The Fibonacci Sequence of numbers less than or equal to 101 is: 1, 2, 3, 5, 8, 13, 21, 34, 55, 89. There are ten elements in the part of the Fibonacci Sequence lass than 101. That means there will be ten digits in the Fibonacci Encoding of 101. There will be a ‘1’ digit for the values of the Zeckendorf Representation of 101, a 0 digit for each element of the subsequence that’s not in 101’s Zeckendorf Representation.
| 1 | 2 | 3 | 5 | 8 | 13 | 21 | 34 | 55 | 89 | |
|---|---|---|---|---|---|---|---|---|---|---|
| 1 | 0 | 1 | 0 | 1 | 0 | 0 | 0 | 0 | 1 |
Based on the above, the Fibonacci Encoding is 10101000011.
There’s an extra ‘1’ at the right hand side so you can concatenate Fibonacci Encodings and still figure out where the end of one number is. According to Zeckendorf’s Theorem, the Fibonacci numbers summing to some given number are non-consecutive.
The extra trailing ‘1’ allows you to distinguish the end of an encoded number. Here’s Fibonacci Encodings of 65 and 101 concatenated:
010010001110101000011
Reading left-to-right, the two encodings break after the second consecutive ‘1’.
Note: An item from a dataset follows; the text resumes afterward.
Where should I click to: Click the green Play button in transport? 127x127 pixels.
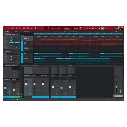[102, 28]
The “two consecutive 1s” gives a stream of Fibonacci Encoded numbers a property like that of a stream of UTF-8 encoded characters. If something changes a ‘1’ to a ‘0’, a ‘0’ to a ‘1’, or deletes a character in a stream of Fibonacci Encoded numbers, a process reading that stream can re-synchronize at the next occurrence of two consecutive ‘1’ characters.
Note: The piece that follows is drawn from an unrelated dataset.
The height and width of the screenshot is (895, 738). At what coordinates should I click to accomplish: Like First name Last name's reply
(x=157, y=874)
Fibonacci Encoding has none of the benefits of a positional notation system. Odd numbers can have a 1 or a 0 as the initial (least significant) digit, so you can’t use that digit for an odd/even test.
There’s nothing like the base 10 representation of multiples of 5 having a ‘5’ or ‘0’ as the least significant digit, or if the sum of a number’s digits equal a multiple of 9, the entire number is a multiple of 9. None of the useful tricks apply to Fibonacci Encoded numbers.
The ‘1’ digits don’t progress logically as you count up. You can’t add two Fibonacci-encoded-numbers as one typically adds positional notation numbers.
| Base 10 | Fibonacci Encoding |
|---|---|
| 99 | 01001000011 |
| 100 | 00101000011 |
| 101 | 10101000011 |
| 102 | 00000100011 |
Look how the least significant (left-most) digits jump around between the Fibonacci Encodings of 100, 101 and 102. Baffling.
Of course I have a code repo for Golang code that does this as well.
Over the years, I’ve come to the conclusion that I don’t understand a topic unless I’ve done something with it: made a gadget that embodies a principle, or simulated it, or done an experiment.
Zeckendorf’s theorem was no different. As theorems go, it wasn’t unusually subtle, writing the programs didn’t cause any light bulb moments. But I did get confidence in it by trying it repeatedly. I didn’t put in a lot of checks on indexes into arrays staying non-negative in my code. and not indexing off the small-value end of other arrays. I relied on the “non-consecutive” part of the theorem, and trusting that a selection of Fibonacci numbers can sum to any integer.
With respect to writing programs, I did have some difficulty getting Zeckendorf Representations correct. My first cut was extra clumsy. What you see in the repo is due to plowing through stupidly, sleeping on it, re-writing to be somewhat more subtle, then writing JavaScript versions that appear in this web page. I farmed some improvements back from JavaScript to Go versions, but I wouldn’t have written the same JavaScript without having written the Go first.